『最終段階』
いよいよ我が愛犬マイの服従訓練も最終段階に入って来た。
「すわれ」の停座、「ふせ」の伏臥、「あとへ」の脚側行進、「まて」「よーしこい」の招呼の他、紐やボールを使った訓練など見違えるほど機敏に反応し、訓練士さんの命令通りに動く。その姿は実に誇らしく見える。そして、どんな犬よりも凛々しく見える。

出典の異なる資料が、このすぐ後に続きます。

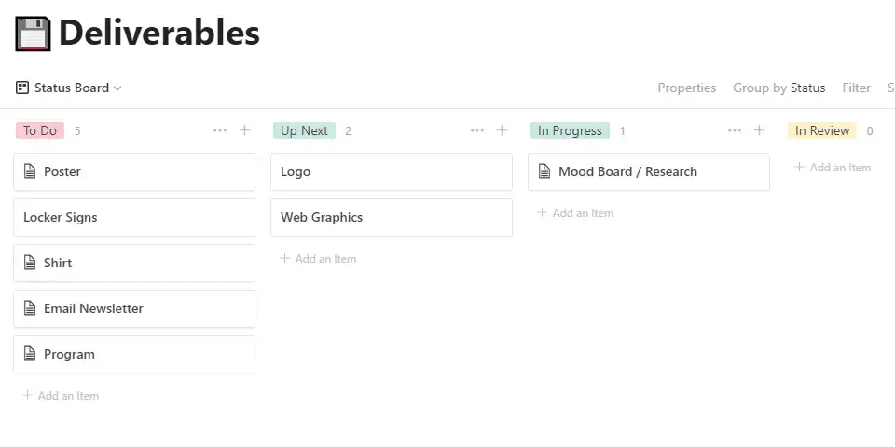Image resolution: width=895 pixels, height=447 pixels.
Task: Click the three-dot menu in To Do column
Action: (220, 130)
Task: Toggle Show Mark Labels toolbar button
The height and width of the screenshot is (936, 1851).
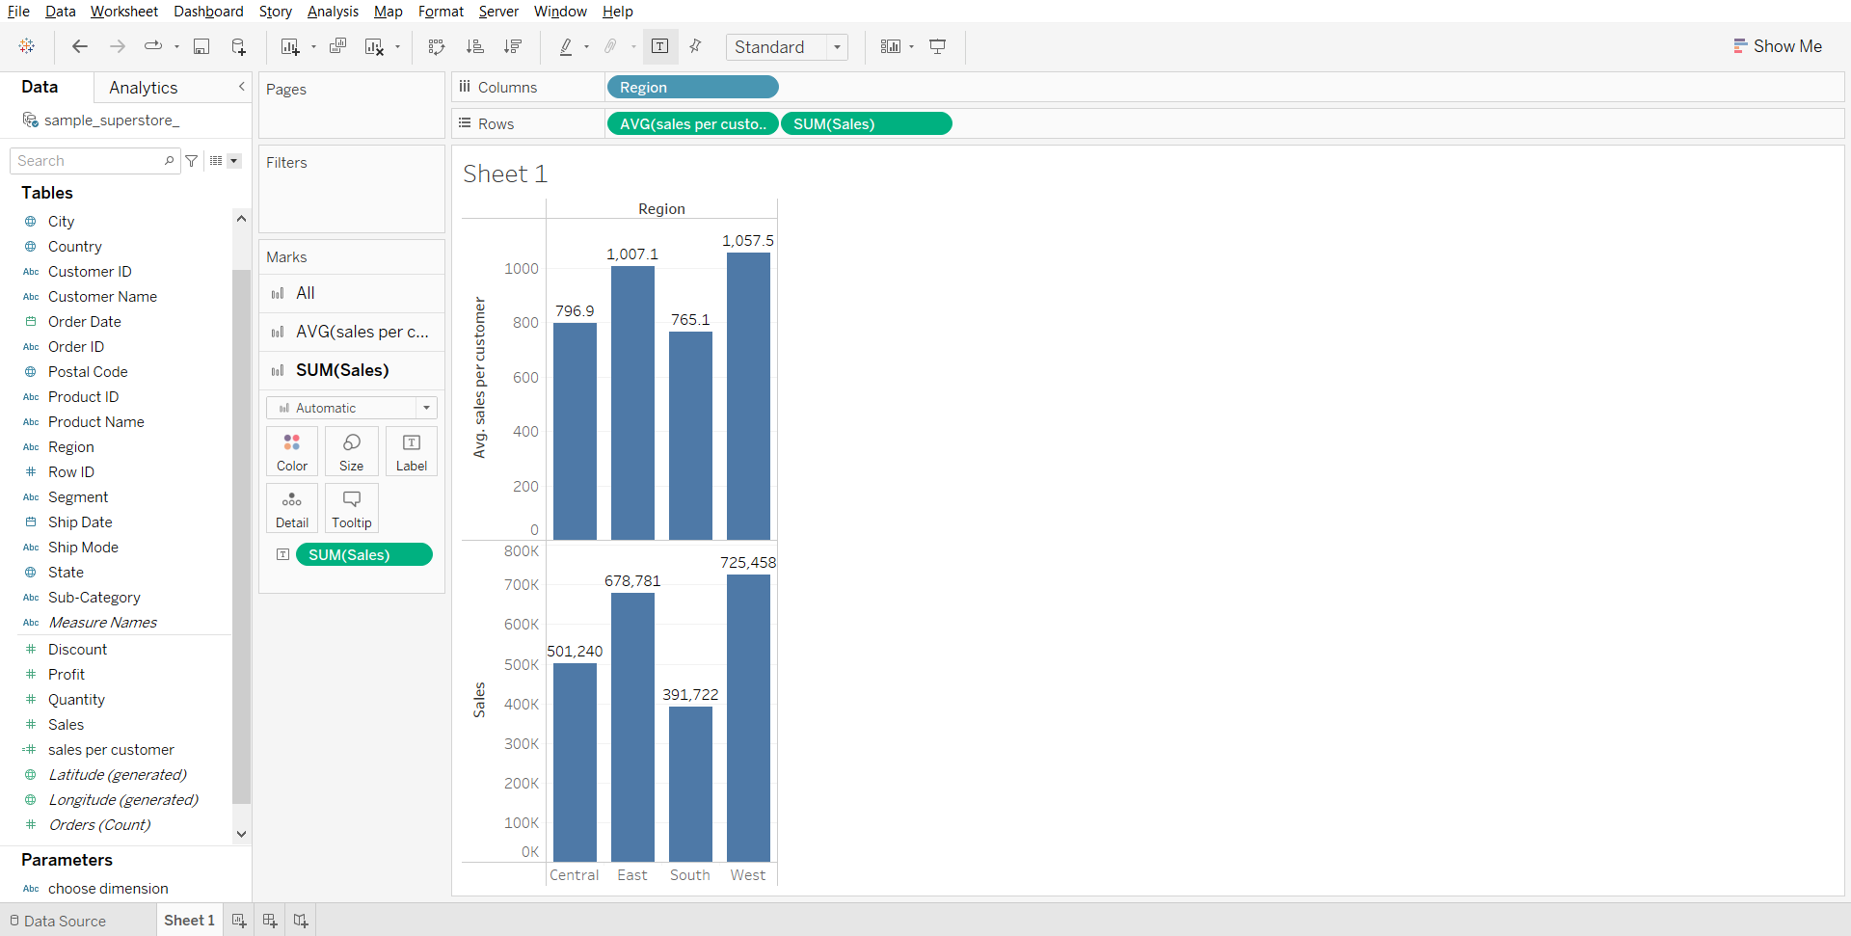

さて、命令を理解する賢い犬となったマイに対し、目下の問題は人間の方である………。休みの度、家族一同訓練所に通い、訓練士さんの後を受けて懸命に服従訓練を行っているのだが、掛け声の言い間違いはしょっちゅう、足を踏んだり、尻尾を踏んだり、挙句にリードを引っ張り過ぎて首を絞めたりともう散々である………。いや、散々なのはむしろマイの方で、「何、訳の分からん事を言いいよると?」ときっと内心怒っているだろう。それでも文句一つ言わず、懸命にこちらの動きを見つめ、指示に合わせて動いてくれる。なんとも健気な犬である………。
先日の日曜日も訓練に訪れた。「じゃあやりましょうか」と訓練士さんに声をかけられると、あまり物事に動じないこの僕がさっと緊張する。最初は僕、続いて娘、最後に妻。何度もマイに声を掛けながら訓練をこなしていく――――。
その夜妻は早々にダウン、僕も夕食を食べずに寝た。なんだかとても疲れていた………。 よくよく考えてみれば当然である。今訓練をされているのはマイではない。飼い主である僕等の方なのだから………。